The House of Commons voted to reject the Lords amendments to the Police, Crime, Sentencing & Courts Bill this week, in a hotly debated late night vote.
MPs voted 288 to 238 in favour of reinstating a clause that would allow the police to close down peaceful protests deemed too noisy, and 298 votes to 236 in favour of a ban on protests outside Parliament.
MPs asked what was meant by ‘too noisy’? The policing minister Kit Malthouse MP did not address this but said the provision would be used for ‘rare and exceptional circumstances’.
Opposing the noise restriction, Labour MP Lloyd Russell-Moyle said: ‘Democracy is noisy, that’s the point… the minister is a snowflake, and the Cabinet cry into their port at night because they can’t handle robust democracy.’
Some MPs drew comparisons with curbs on protests in Russia. Referring to the proposed curbs on noise, Conservative MP Jesse Norman said: ‘No case has been made, no serious case has been made, that this is a real and genuine problem.’ However, Steve Baker MP was the only Conservative to rebel, and the government won comfortably.
The amendments will now return to the Lords.
Human rights group Liberty responded, in a Tweet, the proposals reinserted by the government were ‘a clear attack on the fundamental right to protest’ and pledged to continue to fight the measures.

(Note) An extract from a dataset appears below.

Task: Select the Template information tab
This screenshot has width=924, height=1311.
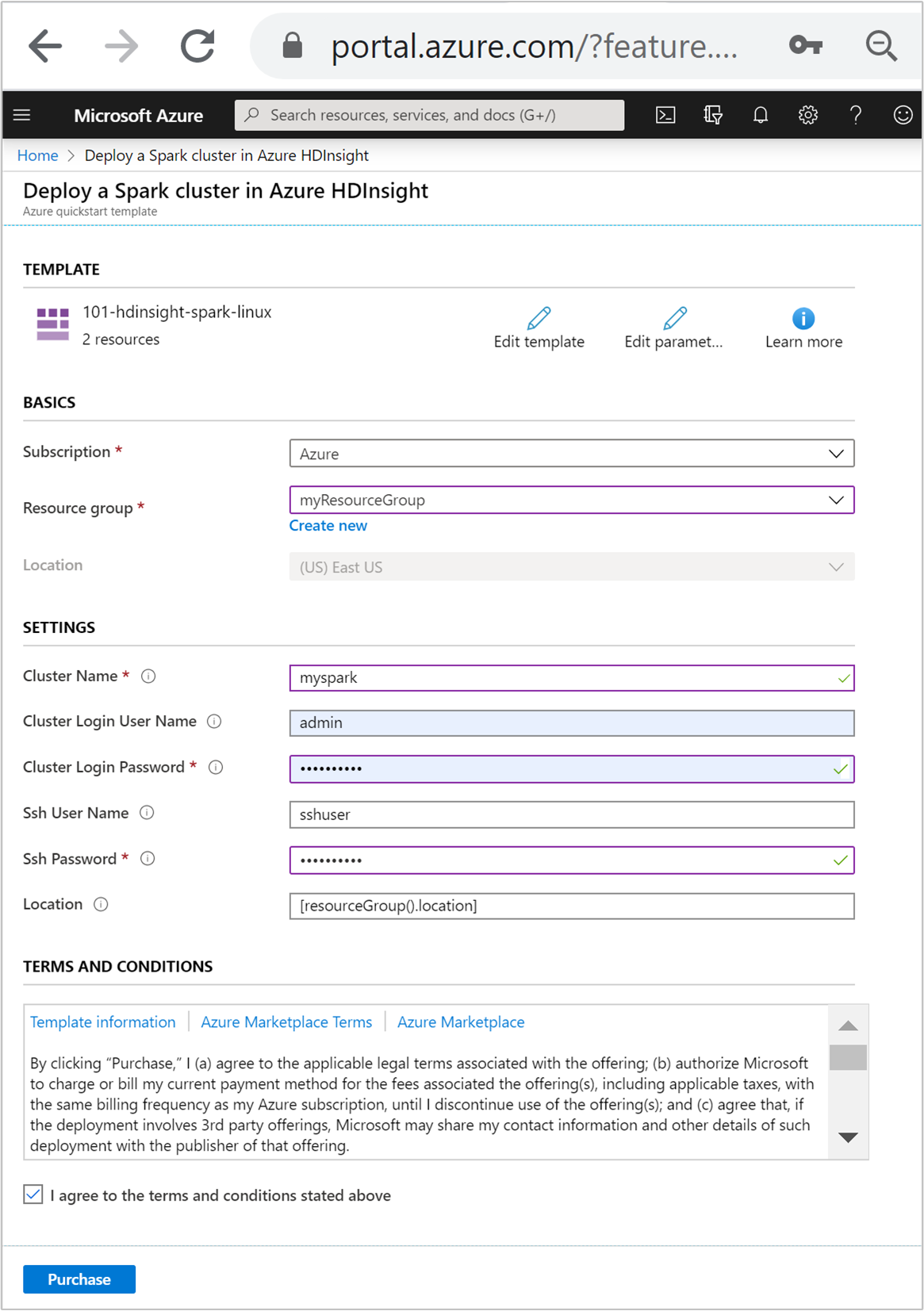Action: pos(103,1022)
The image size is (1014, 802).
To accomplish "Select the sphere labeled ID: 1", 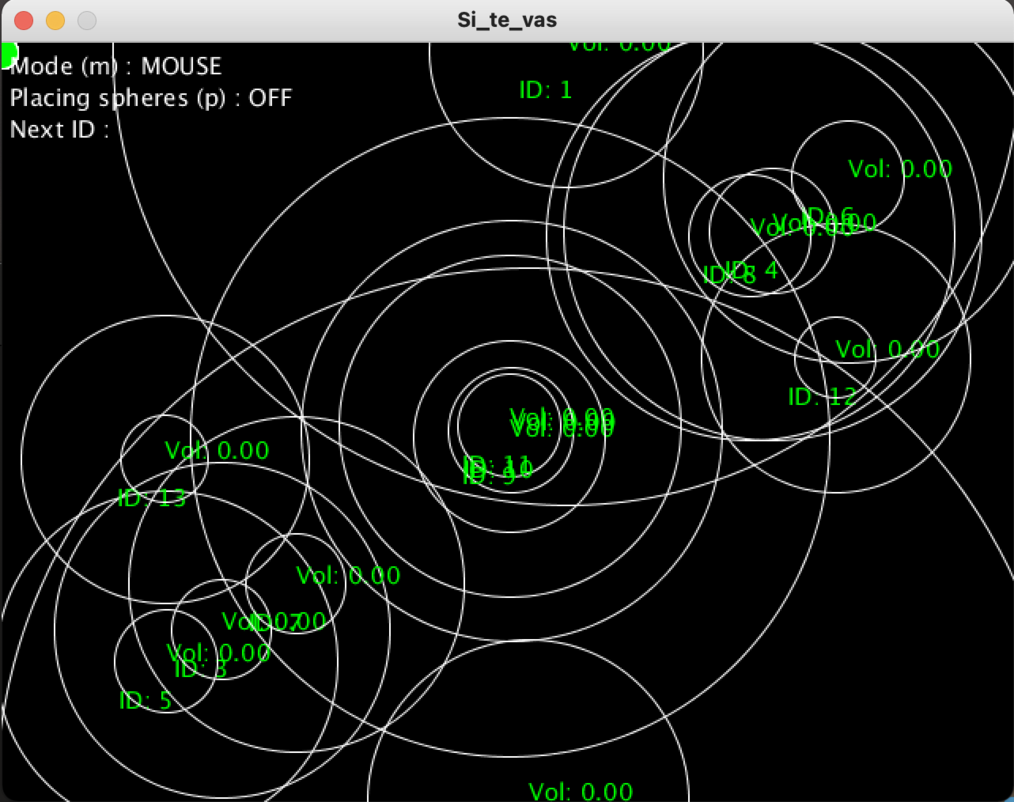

In January, the Lords rejected several amendments to the Bill, including the creation of offences of ‘locking on’, obstructing major transport works and interference with the use or operation of key national infrastructure. These clauses, which were aimed at tactics used by climate protest group Extinction Rebellion, could not be resurrected by MPs because they were not included when the Bill went to the Lords and so would require a new Bill.